Es hätte der nächste Schritt in seiner Karriere sein sollen, als Flavio Dos Santos Dias, kurz Flavio, vergangenen Jänner vom FAC nach Oberösterreich zur SV Ried wechselte. Doch was dann passierte, brachte die Karriere des 22-Jährigen nahe an den Abgrund.

Nach dem Heimaturlaub auf den Kapverden in der Winterpause durfte er das Land nicht mehr verlassen. Ganze acht Monate saß der Rechstfuß anschließend in seiner Heimat fest. 

Mittlerweile hat Flavio die schwere Zeit hinter sich gelassen. Beim Interview mit LAOLA1, vor dem Cupspiel gegen Wiener Neustadt (19:12 Uhr im LIVE-Ticker), im Trainingszentrum der SV Ried spricht er ganz offen über seine Ängste, das lange Warten auf die Ausreise und den österreichischen Winter.

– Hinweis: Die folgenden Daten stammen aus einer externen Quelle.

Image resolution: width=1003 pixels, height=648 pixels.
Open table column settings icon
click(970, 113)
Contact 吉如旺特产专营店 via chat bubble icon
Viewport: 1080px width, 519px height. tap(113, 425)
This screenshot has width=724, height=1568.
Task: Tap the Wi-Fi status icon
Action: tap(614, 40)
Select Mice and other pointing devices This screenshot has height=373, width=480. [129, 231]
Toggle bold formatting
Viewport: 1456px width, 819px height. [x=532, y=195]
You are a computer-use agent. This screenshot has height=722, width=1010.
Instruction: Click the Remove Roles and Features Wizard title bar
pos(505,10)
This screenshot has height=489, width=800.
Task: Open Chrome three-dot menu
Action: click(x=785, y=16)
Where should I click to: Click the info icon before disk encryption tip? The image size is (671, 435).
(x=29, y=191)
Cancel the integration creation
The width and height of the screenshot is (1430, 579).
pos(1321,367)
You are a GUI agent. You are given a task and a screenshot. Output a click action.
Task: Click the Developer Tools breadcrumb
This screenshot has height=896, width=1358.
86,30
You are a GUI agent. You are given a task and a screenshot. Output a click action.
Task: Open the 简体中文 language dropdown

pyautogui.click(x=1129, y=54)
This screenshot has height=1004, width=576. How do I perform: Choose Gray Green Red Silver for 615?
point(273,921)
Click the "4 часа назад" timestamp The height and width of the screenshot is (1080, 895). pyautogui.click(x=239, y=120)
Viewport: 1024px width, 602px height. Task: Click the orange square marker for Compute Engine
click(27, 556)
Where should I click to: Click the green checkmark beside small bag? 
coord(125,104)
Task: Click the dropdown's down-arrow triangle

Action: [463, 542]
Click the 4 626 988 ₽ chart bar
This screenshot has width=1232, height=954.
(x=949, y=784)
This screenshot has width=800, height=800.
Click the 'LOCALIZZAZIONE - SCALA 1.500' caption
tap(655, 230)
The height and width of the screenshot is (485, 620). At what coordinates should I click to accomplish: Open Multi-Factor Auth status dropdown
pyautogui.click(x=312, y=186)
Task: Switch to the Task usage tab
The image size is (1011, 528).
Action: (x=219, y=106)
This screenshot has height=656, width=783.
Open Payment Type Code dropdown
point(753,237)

LAOLA1: Flavio, wie geht es dir mittlerweile?

Flavio: Jetzt ganz ok. Es ist alles schon wieder lange her, ich spiele seit zwei Monaten wieder, also es passt schon alles.

LAOLA1: Was war damals genau der Grund, warum dich die Kapverden nicht ausreisen ließen?

Flavio: Das hatte mit dem Pass zu tun, da wurde etwas umgestellt. Ich wusste nicht, dass es die alten Pässe noch gibt. Ich habe mir diesen elektronischen Pass zugelegt, weil ich dachte, dass es nur das gibt. Dort ist es immer sehr schlecht mit Informationen. Es gab ein spezielles Verfahren für Studenten. Die durften ausreisen, weil sie zurück zum Studium mussten. Von diesem Verfahren hat mir aber niemand etwas gesagt, deshalb hat es so lange gedauert.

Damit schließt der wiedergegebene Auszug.